» **Records**
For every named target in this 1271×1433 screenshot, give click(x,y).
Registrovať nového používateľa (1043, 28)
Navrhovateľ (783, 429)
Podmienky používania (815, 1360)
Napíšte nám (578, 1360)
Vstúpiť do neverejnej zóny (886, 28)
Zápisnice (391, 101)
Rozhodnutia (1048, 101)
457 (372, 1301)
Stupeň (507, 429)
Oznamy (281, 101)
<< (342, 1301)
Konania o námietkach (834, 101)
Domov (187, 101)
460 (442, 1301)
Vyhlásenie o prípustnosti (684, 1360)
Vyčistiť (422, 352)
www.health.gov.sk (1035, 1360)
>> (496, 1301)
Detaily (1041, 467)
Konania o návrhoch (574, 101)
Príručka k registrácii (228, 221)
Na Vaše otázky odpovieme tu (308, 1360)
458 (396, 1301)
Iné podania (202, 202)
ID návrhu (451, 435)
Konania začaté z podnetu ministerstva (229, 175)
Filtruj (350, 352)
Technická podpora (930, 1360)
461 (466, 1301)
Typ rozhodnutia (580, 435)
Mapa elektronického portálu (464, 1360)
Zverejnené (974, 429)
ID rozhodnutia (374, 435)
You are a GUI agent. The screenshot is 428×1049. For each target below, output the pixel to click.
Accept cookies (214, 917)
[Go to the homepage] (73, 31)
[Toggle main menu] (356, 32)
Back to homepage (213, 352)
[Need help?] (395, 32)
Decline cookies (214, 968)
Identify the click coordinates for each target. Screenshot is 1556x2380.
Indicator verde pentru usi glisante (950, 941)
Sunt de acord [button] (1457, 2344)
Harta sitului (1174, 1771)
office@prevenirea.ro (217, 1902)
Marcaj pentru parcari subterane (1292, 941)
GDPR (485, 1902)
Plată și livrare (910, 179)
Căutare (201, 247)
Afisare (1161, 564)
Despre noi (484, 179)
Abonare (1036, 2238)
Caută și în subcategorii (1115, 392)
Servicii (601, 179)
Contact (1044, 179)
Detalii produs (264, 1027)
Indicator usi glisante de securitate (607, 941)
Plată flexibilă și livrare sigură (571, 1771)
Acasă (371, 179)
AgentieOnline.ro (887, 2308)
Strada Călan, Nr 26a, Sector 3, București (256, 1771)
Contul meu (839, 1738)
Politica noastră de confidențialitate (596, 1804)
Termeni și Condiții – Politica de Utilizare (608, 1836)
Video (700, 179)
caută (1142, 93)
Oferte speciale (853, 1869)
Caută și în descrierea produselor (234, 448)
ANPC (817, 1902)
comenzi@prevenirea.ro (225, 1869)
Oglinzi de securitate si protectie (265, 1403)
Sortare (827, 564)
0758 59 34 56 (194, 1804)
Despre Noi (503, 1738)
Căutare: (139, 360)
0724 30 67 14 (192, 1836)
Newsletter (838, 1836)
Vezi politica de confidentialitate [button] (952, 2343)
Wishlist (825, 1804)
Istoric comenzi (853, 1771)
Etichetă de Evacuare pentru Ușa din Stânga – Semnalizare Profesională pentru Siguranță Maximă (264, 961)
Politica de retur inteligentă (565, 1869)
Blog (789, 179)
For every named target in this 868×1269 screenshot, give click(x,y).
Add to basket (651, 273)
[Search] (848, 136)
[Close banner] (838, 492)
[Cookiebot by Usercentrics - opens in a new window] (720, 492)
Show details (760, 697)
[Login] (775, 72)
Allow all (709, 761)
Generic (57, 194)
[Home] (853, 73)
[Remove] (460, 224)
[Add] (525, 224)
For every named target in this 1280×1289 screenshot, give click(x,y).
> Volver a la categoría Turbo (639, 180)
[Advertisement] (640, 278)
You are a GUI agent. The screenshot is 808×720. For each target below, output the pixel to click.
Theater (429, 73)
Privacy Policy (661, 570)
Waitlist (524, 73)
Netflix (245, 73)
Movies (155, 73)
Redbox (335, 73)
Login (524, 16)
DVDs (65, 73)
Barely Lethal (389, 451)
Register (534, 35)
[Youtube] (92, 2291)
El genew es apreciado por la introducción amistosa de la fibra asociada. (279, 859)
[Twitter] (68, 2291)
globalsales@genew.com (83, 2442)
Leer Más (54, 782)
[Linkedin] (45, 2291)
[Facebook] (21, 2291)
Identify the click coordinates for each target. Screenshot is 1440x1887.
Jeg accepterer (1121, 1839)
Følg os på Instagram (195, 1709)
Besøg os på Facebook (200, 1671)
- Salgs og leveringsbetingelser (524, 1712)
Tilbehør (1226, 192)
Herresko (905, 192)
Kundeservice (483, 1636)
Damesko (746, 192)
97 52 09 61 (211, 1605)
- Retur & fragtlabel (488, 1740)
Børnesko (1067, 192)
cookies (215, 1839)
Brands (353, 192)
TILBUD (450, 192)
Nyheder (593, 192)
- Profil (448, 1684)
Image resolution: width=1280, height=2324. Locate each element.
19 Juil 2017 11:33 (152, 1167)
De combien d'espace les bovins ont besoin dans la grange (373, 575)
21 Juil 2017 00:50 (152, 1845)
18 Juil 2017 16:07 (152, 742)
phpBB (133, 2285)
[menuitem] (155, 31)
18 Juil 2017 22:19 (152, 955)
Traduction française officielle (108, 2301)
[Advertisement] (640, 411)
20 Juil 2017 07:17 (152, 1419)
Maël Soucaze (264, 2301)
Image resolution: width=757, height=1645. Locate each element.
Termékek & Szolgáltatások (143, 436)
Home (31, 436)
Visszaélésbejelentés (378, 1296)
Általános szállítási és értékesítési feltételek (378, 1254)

» **Problem**
Quote the lines from the one containing "[Facebook] (21, 2291)" through the one containing "19 Juil 2017 11:33 (152, 1167)", inclusive, exactly as they appear.

» **Correct answer**
[Facebook] (21, 2291)
Identify the click coordinates for each target. Screenshot is 1440x1887.
Jeg accepterer (1121, 1839)
Følg os på Instagram (195, 1709)
Besøg os på Facebook (200, 1671)
- Salgs og leveringsbetingelser (524, 1712)
Tilbehør (1226, 192)
Herresko (905, 192)
Kundeservice (483, 1636)
Damesko (746, 192)
97 52 09 61 (211, 1605)
- Retur & fragtlabel (488, 1740)
Børnesko (1067, 192)
cookies (215, 1839)
Brands (353, 192)
TILBUD (450, 192)
Nyheder (593, 192)
- Profil (448, 1684)
Image resolution: width=1280, height=2324. Locate each element.
19 Juil 2017 11:33 (152, 1167)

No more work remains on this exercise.